Careful what you wish for, Mr. Pettis

Going back to the Jens Pulver bout five years ago at UFC 63, Joe Lauzon has been a human bull’s-eye for name brand lightweights in need of a fight.

Last time it was Melvin Guillard, who wanted to stay busy while the title picture sorted itself out. It took Lauzon 47 seconds to explain why that was a mistake.

Now it’s Anthony Pettis, another antsy fighter, who kept busy despite establishing himself as the clear No. 1 contender while Frankie Edgar and Gray Maynard held the division hostage.

We all saw what happened there. Clay Guida took all those Duke Roufusian dynamics and ground them into a fine powder -- so much so that Pettis returned against Jeremy Stephens with an added wrinkle in his game (wrestling). He won the fight through toil, bumming out frill seekers the way that Miguel Torres did by using his reach and jab in decisioning the shorter Antonio Banuelos.

That’s the rub against being a fighter where everyone has grown to expect the unexpected -- the only thing that can possibly feel surprising is disappointment.

And it’s one of the reasons why Pettis now casts an eye towards Lauzon, who rarely sees finish lines. In 27 pro fights, Lauzon has went to the judges' scorecards once, and that was against Sam Stout at UFC 108 while still not fully recovered from ACL surgery (he lost). Lauzon has taken home nine end of the night bonuses; hitching on to a fight against him means potential for a big payday. After two dull bouts (by inflated standards), Pettis looks at Lauzon and sees electricity. He sees a comer that he can convert into a highlight reel victory.

Best of all, he sees meshing schedules for February.

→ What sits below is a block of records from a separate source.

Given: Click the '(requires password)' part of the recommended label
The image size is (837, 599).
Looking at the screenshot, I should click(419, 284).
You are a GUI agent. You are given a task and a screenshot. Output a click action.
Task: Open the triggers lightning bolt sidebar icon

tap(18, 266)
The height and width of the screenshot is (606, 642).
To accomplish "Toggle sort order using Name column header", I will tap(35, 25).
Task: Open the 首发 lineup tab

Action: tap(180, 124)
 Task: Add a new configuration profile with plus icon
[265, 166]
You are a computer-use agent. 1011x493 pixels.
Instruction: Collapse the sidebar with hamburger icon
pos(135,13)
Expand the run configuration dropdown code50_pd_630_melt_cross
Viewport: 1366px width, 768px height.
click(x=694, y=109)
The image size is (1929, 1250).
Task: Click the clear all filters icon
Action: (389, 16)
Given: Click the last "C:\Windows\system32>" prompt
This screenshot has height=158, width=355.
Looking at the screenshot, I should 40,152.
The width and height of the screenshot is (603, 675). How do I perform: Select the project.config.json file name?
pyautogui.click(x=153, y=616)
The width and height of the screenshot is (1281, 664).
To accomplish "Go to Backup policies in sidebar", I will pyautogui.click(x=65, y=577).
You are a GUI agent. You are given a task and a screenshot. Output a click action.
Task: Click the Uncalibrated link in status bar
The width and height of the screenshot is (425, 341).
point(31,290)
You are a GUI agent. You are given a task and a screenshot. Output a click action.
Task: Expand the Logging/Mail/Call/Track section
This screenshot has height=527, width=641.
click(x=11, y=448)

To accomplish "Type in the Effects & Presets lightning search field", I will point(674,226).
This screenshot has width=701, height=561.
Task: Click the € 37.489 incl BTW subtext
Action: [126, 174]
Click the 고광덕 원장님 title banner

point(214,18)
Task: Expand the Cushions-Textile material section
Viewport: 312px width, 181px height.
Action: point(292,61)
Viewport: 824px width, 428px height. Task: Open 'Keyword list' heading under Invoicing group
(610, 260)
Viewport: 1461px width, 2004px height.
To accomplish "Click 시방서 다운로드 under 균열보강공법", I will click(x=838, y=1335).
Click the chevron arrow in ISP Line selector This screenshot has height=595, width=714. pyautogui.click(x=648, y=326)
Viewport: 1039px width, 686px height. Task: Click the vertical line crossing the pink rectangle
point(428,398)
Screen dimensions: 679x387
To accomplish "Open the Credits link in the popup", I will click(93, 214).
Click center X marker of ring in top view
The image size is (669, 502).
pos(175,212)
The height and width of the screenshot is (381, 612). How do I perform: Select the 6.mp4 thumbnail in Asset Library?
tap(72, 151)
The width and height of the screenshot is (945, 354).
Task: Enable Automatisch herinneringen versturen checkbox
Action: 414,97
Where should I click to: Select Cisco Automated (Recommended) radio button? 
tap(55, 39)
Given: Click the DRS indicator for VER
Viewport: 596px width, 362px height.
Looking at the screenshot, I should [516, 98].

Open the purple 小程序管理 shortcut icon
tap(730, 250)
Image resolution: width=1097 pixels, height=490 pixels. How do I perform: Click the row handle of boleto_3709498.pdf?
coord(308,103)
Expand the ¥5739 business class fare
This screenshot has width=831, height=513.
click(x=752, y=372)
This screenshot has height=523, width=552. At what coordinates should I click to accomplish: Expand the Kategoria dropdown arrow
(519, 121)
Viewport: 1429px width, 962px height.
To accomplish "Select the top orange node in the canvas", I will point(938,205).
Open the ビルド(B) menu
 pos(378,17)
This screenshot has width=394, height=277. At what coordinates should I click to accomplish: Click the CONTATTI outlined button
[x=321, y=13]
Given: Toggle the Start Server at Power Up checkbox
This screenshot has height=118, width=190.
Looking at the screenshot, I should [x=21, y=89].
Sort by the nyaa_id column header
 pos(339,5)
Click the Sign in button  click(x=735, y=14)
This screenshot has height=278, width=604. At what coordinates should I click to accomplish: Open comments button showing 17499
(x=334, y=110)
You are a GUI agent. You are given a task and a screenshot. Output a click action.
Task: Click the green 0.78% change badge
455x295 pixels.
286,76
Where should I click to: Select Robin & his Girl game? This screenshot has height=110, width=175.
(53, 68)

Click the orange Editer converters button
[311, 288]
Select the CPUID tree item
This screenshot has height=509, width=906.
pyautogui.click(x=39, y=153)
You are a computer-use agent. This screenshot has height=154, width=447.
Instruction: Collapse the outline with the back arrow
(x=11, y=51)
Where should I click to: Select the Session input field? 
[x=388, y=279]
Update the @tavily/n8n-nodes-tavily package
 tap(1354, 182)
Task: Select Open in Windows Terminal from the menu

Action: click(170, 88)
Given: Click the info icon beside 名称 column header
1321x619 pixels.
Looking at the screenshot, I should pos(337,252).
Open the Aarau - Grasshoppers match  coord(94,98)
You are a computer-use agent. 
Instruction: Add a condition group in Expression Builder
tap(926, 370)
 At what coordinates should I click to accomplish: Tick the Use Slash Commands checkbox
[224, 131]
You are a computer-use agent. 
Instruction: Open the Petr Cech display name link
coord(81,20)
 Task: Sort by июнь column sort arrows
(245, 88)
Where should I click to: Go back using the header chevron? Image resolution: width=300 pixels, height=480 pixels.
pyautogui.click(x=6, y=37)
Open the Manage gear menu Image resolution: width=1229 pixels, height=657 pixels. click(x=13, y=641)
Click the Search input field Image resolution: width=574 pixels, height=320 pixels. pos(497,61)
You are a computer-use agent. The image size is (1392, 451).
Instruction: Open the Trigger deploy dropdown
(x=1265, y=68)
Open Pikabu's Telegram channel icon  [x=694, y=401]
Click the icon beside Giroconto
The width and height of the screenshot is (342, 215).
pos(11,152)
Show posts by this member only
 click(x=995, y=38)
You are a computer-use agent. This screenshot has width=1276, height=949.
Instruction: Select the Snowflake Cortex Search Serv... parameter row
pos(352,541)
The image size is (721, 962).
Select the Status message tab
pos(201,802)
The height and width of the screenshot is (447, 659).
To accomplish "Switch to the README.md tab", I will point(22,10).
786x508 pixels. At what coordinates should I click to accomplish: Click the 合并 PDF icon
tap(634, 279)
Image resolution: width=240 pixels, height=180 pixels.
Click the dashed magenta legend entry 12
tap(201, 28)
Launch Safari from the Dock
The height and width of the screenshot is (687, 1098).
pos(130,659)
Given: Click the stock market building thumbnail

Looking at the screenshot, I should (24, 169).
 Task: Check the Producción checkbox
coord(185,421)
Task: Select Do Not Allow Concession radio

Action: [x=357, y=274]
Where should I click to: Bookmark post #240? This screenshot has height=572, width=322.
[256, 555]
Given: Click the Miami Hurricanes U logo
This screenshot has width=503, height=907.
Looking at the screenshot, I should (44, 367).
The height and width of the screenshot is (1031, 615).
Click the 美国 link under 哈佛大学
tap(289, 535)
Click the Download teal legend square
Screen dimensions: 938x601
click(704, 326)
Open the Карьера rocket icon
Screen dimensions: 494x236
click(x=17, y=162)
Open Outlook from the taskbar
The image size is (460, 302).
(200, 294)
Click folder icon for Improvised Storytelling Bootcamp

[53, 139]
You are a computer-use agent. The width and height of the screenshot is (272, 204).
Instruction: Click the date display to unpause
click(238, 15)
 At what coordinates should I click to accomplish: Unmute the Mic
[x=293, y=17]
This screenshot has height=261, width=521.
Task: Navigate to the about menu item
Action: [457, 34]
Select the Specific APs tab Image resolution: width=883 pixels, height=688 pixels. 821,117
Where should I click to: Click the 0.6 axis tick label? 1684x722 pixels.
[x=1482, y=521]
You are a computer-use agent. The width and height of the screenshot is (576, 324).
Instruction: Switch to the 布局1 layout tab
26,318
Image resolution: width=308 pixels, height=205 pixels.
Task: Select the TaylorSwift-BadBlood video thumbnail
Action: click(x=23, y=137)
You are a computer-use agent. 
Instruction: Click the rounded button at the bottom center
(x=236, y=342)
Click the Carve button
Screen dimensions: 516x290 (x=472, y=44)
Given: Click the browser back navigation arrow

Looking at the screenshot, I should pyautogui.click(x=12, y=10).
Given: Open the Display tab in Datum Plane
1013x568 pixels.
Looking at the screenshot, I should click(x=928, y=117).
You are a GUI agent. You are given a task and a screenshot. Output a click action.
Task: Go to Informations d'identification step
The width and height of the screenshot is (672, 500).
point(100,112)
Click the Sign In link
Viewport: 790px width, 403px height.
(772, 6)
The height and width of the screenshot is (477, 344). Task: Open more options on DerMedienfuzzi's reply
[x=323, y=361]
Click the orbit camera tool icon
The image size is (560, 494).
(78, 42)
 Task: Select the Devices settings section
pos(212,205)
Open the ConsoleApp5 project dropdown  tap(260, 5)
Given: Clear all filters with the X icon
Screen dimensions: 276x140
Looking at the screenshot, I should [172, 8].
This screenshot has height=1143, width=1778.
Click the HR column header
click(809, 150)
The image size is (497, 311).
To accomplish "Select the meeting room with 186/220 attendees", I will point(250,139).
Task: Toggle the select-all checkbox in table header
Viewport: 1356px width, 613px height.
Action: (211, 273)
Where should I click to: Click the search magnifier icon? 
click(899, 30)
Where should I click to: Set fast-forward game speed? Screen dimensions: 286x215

Yet, it’s a bit of trickery what Lauzon does. He’s a cusp top-10 lightweight coming off a big win who doesn’t do any one thing particularly well; he can’t box, can’t wrestle, and his jiu-jitsu is best described as quite a bit better than decent. He’s not a polished anything. As such, he can’t help but be the most enticing thing on the menu to ravenous appetites.

There’s always somebody casting their druthers his way.

But the danger in handpicking Lauzon is that all those mediocre elements add up to something very hard to deal with, as he proved against Pulver in 2006, and recently against Guillard at UFC 136. He’ll use hodgepodge to hurt you, then turn into an incubus to carry the thing through. Nobody pounces quicker that Lauzon, even if he says that moment always feels like it’s in agonizingly slow motion. Pettis may not have the same vulnerability to submissions that Guillard does, but -- right into Lauzon’s wheelhouse -- seems to have similar notions. It’s either a perfect set-up for a spike for Pettis, or (yet another) perfect trap.

Either way, that’s a good fight.

And judging from how eagerly Lauzon accepted the challenge, he thinks so too.